Self-Driving Cars Are on a Path to Change Suburbs
Autonomous vehicles are set to change the way cities operate. The move to self-driving vehicles is believed to be so dramatic, that companies have even come out with pacts to outline just how things will progress in cities.
Transportation methods will change, the way vehicles operate on roads will be altered, and the way homes are built in cities will be revamped, as well. While a lot of the focus for autonomous vehicles is on how they will affect cities, driverless vehicles are also set to change suburbs. In a lengthy piece, Forbes took a look at how autonomous cars will reshape residential areas.
Cars Will Always Have A Place In Suburbs
While the majority of suburbs around the world utilize efficient transportation systems to ferry individuals from highly-populated areas to cities, the United States lacks effective methods of mass transportation. This means that private modes of transportation – automobiles – will always be the dominant means of transport for individuals that live in suburban locations.
With the introduction of ride-hailing and –sharing services like Uber and Lyft, road travel with the assistance from cars increased last year. And that figure, as the outlet claims, has been increasing for the past five years. The introduction of these services has also allowed individuals in cities to get around without having to have a vehicle of their own.
But when it comes to suburban locations, Forbes claims that things will need to be a little different to help keep greenhouse gases down.
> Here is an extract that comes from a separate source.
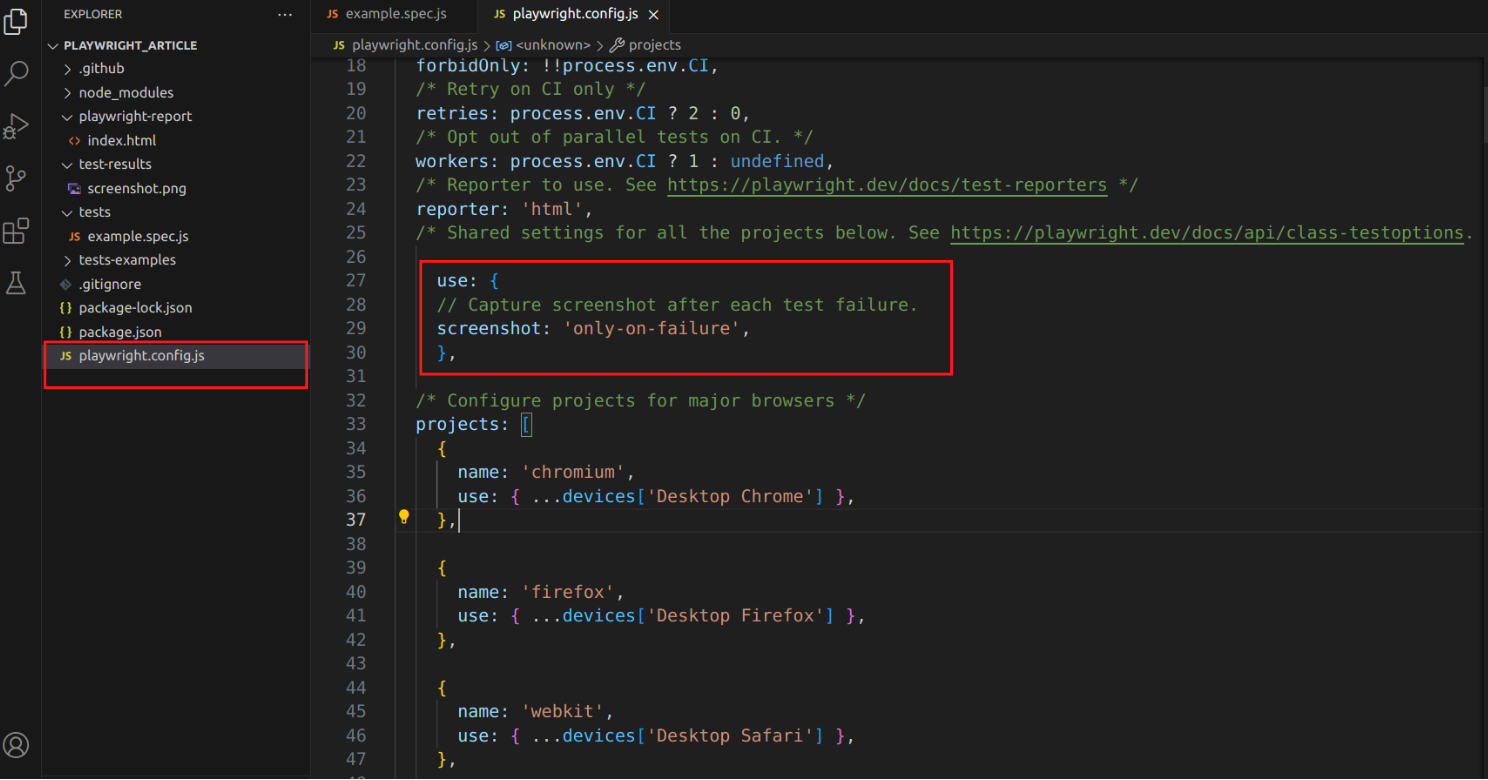The height and width of the screenshot is (780, 1488).
Task: Open screenshot.png from test-results
Action: [136, 188]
While planting trees and the adoption of renewable technologies are great ways to keep harmful gases out of the air, the outlet states that the move towards having more people work from home is the greatest factor in keeping vehicles off of the road.
Ride-Sharing Will Reign Supreme
Individuals, though, that still need to get around will find ride-sharing technology, especially with autonomous vehicles, to be more cost effective and less time consuming, claims the outlet. Forbes points towards a transit operator in the suburbs of San Francisco that started a one-year pilot program to subsidize local ride-sharing services. The new program has canceled a lightly-used bus route, which has reduced costs and emissions.
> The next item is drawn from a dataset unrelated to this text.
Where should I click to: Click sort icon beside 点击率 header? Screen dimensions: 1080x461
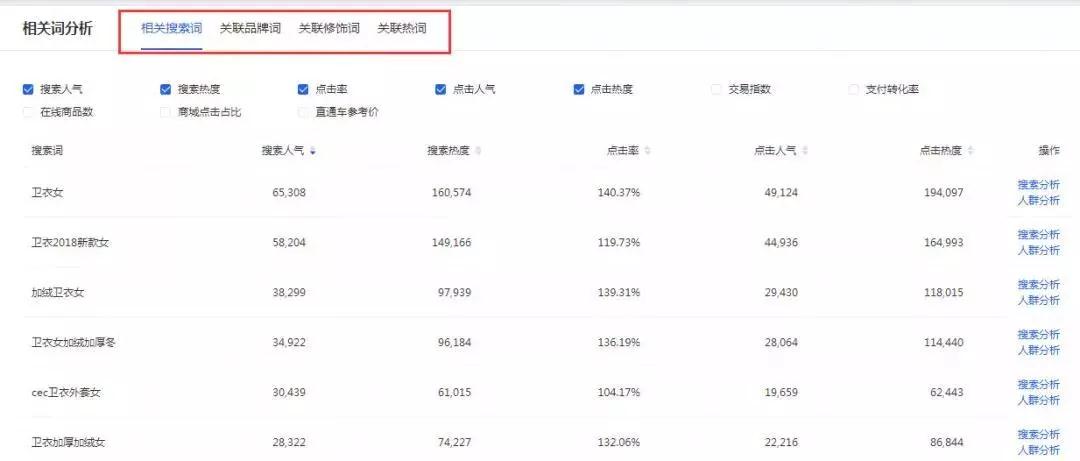[x=647, y=151]
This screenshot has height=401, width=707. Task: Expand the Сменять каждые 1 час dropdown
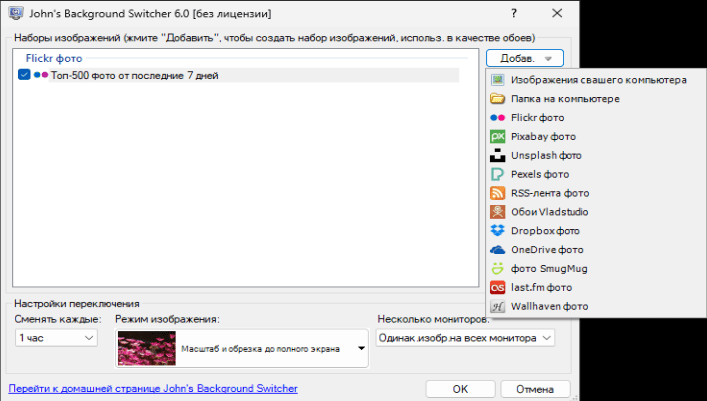(x=56, y=338)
Global consulting firm Bain & Co. claims that autonomous vehicles could help create a "post-urban economy" that will be more home-based and localized, as more individuals move away from "beyond the traditional commuting belt."
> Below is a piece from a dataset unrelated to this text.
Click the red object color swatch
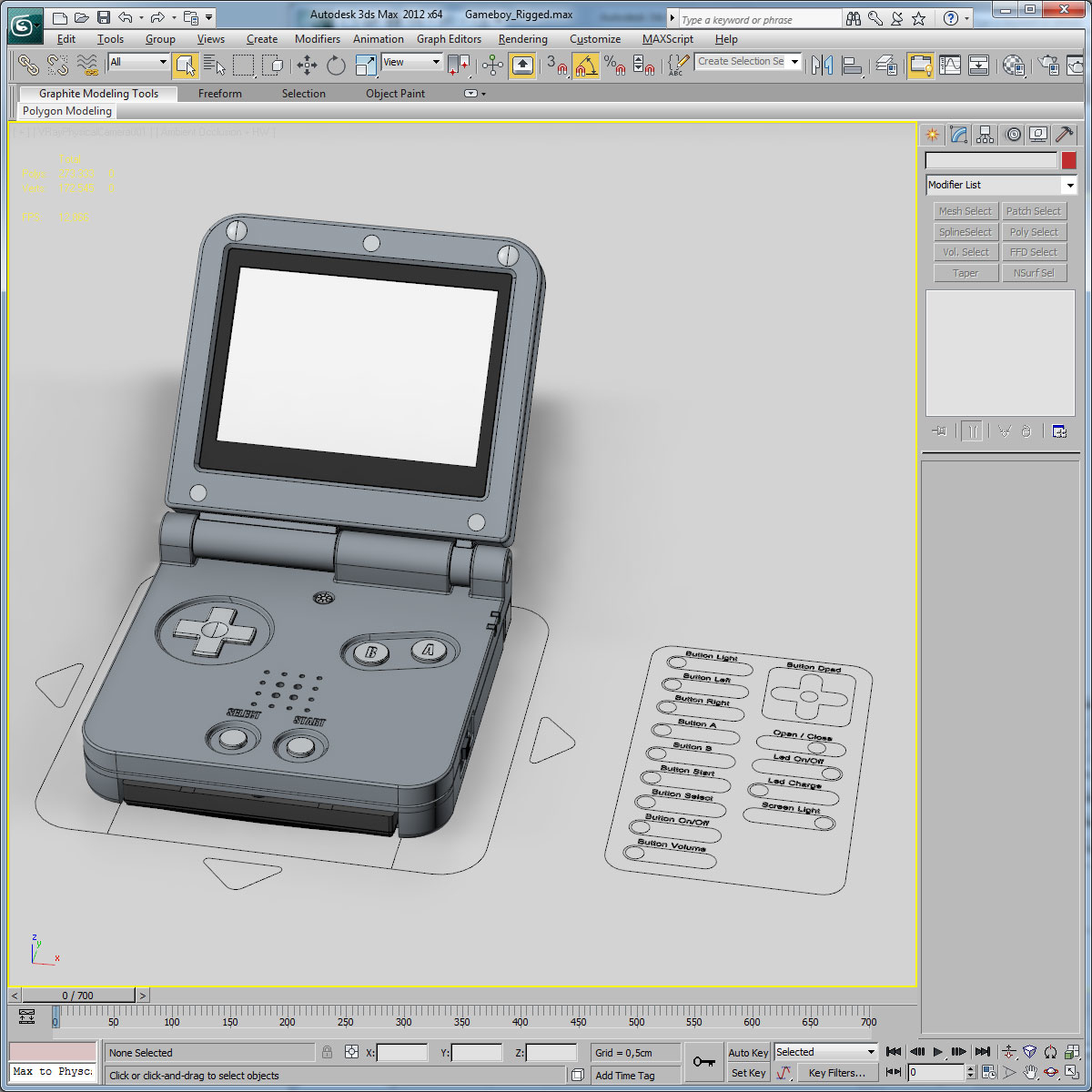 point(1067,160)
The majority of companies also believe that operating an autonomous vehicle will be more cost-effective than traditional vehicles. That will make the machines better for door-to-door mobility for individuals of all ages and for consumers that weren't able to own a vehicle because of the high costs. The low cost of ownership wouldn't just cut traditional car ownership, but it would also reduce the amount of individuals using mass transit systems.
The rise of autonomous vehicles could allow individuals to live further away from cities and not have to rely on mass transit should they chose to visit urban locations.
Roy Amara, the late president of the Institute for the Future said, "We tend to overestimate the effect of a technology in the short run and underestimate the effect in the long run. Self-driving cars are as much of a paradigm shift as the invention of the telephone, and we all need to get prepared for the ride of our lives."